begin

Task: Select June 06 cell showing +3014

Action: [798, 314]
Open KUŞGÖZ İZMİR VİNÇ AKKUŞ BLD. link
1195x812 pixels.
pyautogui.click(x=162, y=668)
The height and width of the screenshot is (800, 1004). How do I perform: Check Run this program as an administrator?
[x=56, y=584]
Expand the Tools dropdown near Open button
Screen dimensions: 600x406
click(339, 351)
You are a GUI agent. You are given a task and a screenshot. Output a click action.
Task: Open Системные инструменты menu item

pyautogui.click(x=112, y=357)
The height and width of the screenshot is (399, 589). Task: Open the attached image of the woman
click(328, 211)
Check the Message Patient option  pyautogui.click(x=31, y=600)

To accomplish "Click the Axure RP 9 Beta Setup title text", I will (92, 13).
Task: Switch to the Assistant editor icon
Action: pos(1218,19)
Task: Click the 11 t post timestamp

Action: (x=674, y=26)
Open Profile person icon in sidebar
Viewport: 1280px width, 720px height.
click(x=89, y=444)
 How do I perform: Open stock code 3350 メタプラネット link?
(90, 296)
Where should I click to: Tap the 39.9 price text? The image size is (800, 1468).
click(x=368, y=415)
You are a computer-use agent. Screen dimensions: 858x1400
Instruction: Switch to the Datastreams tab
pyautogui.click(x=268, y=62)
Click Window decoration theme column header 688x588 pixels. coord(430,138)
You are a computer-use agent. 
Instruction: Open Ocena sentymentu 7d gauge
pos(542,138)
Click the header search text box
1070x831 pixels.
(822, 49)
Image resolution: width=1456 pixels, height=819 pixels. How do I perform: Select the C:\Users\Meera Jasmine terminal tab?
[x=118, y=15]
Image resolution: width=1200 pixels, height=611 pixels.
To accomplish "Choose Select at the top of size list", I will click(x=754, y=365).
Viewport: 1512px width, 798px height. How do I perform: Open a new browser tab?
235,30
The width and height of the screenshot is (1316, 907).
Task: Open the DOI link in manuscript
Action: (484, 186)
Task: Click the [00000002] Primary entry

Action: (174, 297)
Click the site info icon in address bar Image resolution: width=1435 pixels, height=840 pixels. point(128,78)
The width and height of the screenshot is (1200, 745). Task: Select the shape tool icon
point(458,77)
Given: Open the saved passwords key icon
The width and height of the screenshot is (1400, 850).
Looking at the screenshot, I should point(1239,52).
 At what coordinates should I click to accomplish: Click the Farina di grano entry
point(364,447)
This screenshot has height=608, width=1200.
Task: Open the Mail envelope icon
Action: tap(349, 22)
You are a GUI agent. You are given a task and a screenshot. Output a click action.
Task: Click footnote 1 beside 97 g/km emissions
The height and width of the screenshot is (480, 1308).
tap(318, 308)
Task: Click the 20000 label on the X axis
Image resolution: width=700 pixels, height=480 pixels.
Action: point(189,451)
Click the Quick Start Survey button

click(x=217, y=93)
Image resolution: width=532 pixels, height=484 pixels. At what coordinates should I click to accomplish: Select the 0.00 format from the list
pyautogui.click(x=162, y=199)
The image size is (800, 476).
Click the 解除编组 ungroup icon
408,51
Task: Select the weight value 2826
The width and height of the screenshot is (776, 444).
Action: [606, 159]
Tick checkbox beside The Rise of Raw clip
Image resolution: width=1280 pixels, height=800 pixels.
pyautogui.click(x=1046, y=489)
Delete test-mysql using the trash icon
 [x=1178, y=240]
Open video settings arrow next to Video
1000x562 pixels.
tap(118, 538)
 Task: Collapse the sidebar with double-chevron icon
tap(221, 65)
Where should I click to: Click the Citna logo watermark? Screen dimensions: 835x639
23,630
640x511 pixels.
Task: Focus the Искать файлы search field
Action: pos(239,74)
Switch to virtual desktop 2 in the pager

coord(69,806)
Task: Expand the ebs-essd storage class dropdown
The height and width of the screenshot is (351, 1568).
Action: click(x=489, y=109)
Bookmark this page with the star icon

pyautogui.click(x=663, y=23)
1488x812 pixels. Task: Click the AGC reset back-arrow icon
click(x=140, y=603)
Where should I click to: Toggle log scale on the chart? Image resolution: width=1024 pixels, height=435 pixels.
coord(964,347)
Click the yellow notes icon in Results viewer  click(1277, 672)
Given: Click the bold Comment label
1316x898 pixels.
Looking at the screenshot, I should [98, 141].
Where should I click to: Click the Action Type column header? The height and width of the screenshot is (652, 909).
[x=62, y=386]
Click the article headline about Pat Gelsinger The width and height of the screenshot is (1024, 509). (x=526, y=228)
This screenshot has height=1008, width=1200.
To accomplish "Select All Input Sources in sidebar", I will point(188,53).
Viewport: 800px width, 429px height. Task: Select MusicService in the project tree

end

Rewrite the stretch of rows above that opens with the line containing "Where should I click to: Click the Citna" and closes with the line containing "pyautogui.click(x=663, y=23)", both lines included, as a numbered list with blank lines left out.

1. Where should I click to: Click the Citna logo watermark? Screen dimensions: 835x639
2. 23,630
3. 640x511 pixels.
4. Task: Focus the Искать файлы search field
5. Action: pos(239,74)
6. Switch to virtual desktop 2 in the pager
7. coord(69,806)
8. Task: Expand the ebs-essd storage class dropdown
9. The height and width of the screenshot is (351, 1568).
10. Action: click(x=489, y=109)
11. Bookmark this page with the star icon
12. pyautogui.click(x=663, y=23)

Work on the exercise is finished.